Analysis of subtelomere/telomere regions of cancer genomes using machine learning and high-performance computing

Poster #: 181
Session/Time: B
Author: Eleni Adam, MS, PhD
Mentor: Harold Riethman, PhD
Research Type: Basic Science

Abstract

INTRODUCTION:
Cancer continues to affect millions of people worldwide, nearly 40% at some point in their lives, with around one-third of cases having potentially a lethal outcome. Many cancers impact specific populations more severely than others and a systematic analysis of genetic features is needed to understand these cancer health disparities. Analysis of patterns of changed genes and rearranged chromosomes characteristic of cancer types will lead to more effective therapies. Our purpose is to understand cancer mechanisms better and improve our ability in diagnosing cancer at an earlier stage, treating it with more specific and effective therapies before it reaches the metastatic stage.

METHODS:
To study genome maintenance in cancer, we use the TCGA (The Cancer Genome Atlas) dataset of 33 cancer types. The subtelomeric analysis of cancer genomes consists of three main parts.
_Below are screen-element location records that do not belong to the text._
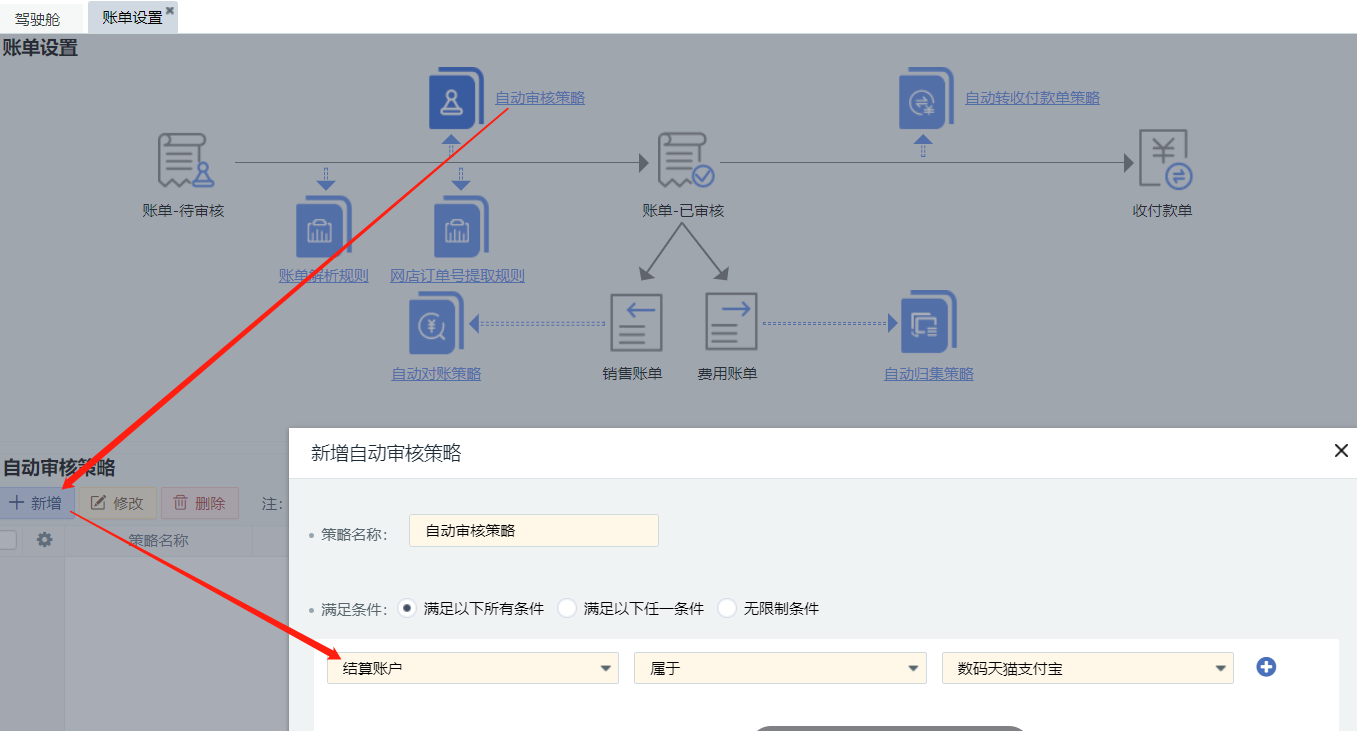This screenshot has width=1357, height=731.
Task: Click the 网店订单号提取规则 link
Action: point(457,276)
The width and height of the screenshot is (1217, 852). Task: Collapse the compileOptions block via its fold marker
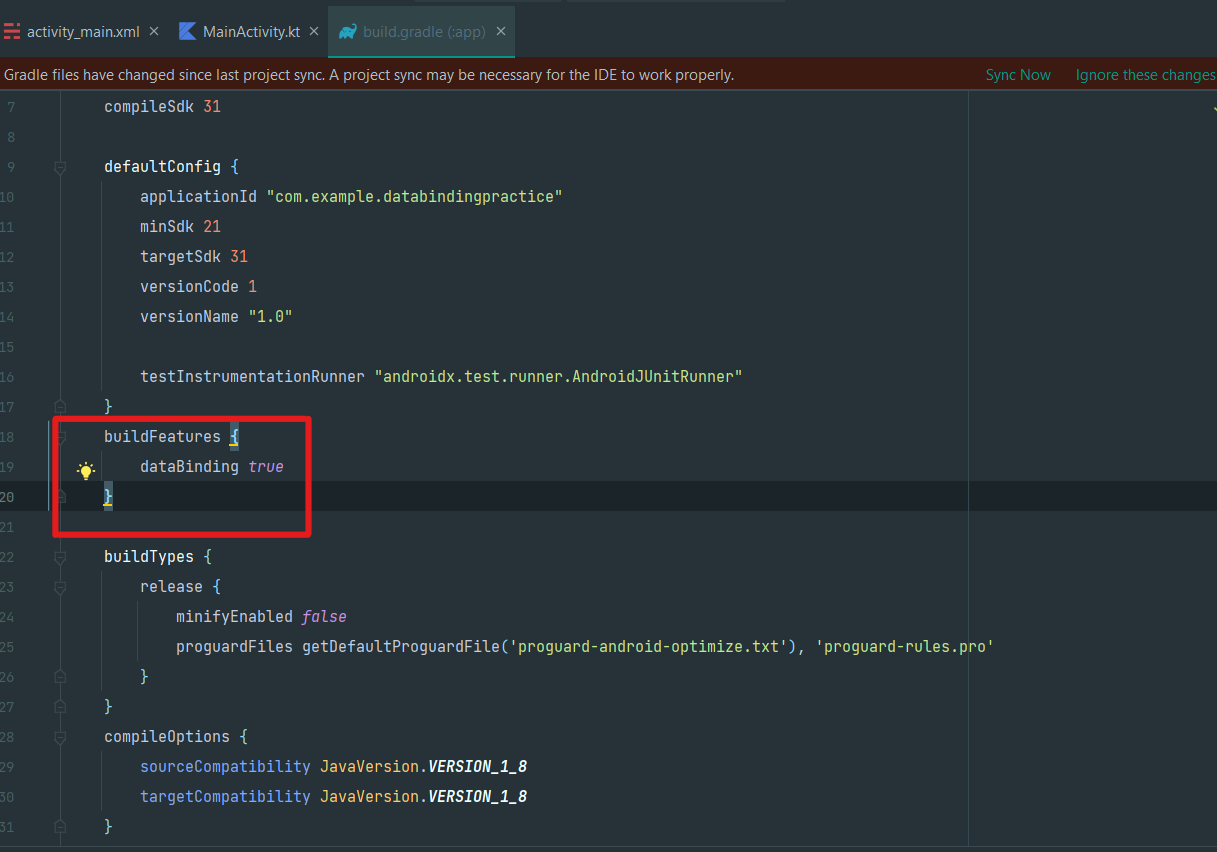point(59,736)
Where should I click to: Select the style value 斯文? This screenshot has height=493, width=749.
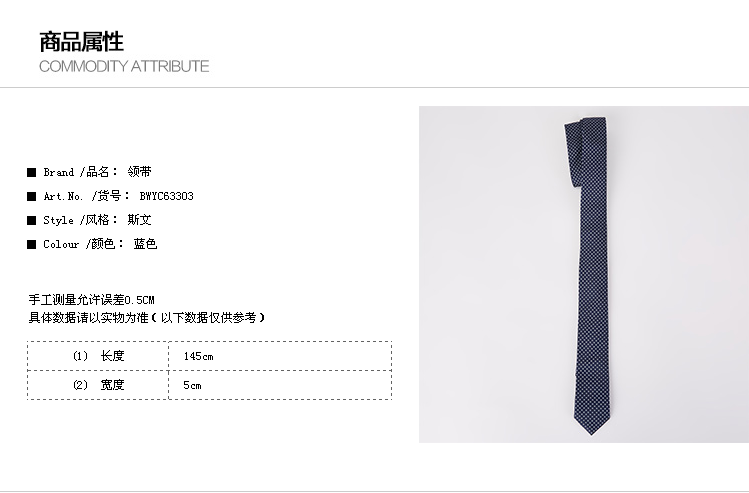[x=139, y=220]
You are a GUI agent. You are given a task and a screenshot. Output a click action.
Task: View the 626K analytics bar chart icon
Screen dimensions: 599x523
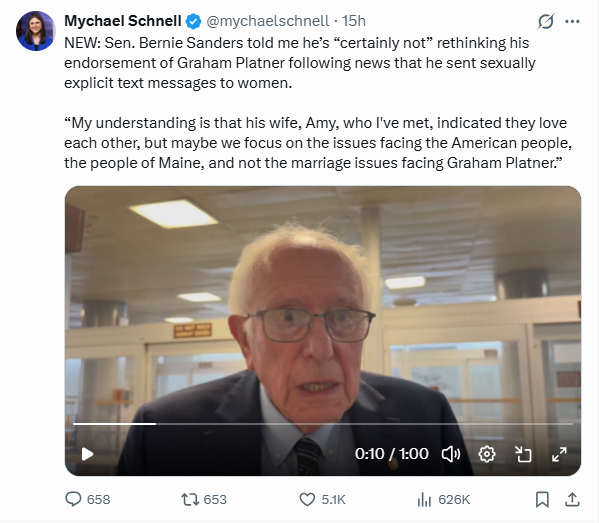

In the first part, we use computational methods to extract the telomeric and subtelomeric information out of the large genomic datasets. Thereafter, based on the extracted data, we define the telomere and subtelomere-associated features. Given these newly defined features, machine learning methods are used to correlate them to clinical data.

RESULTS:
We developed the first pipeline, extracting the reads that contain the telomere repeat tract variations, and the subtelomeric (duplicons, TERRA promoter) patterns. Subsequently, we investigated the location of their mate-pairs (with respect to a reference genome) and classified them as telomere, subtelomere, or intrachromosomal. In order to optimize the pipeline for its use with multiple cancer datasets, we are collaborating with the Amazon cloud services to effectively streamline it for the anticipated scale-up.

CONCLUSION:
We have completed the development of our subtelomeric/telomeric computational pipeline and successfully applied it to the metastatic prostate cancer dataset of 101 normal/tumor paired individual genomes. Currently, we are in progress of optimizing it and refining it for the next step of feature identification.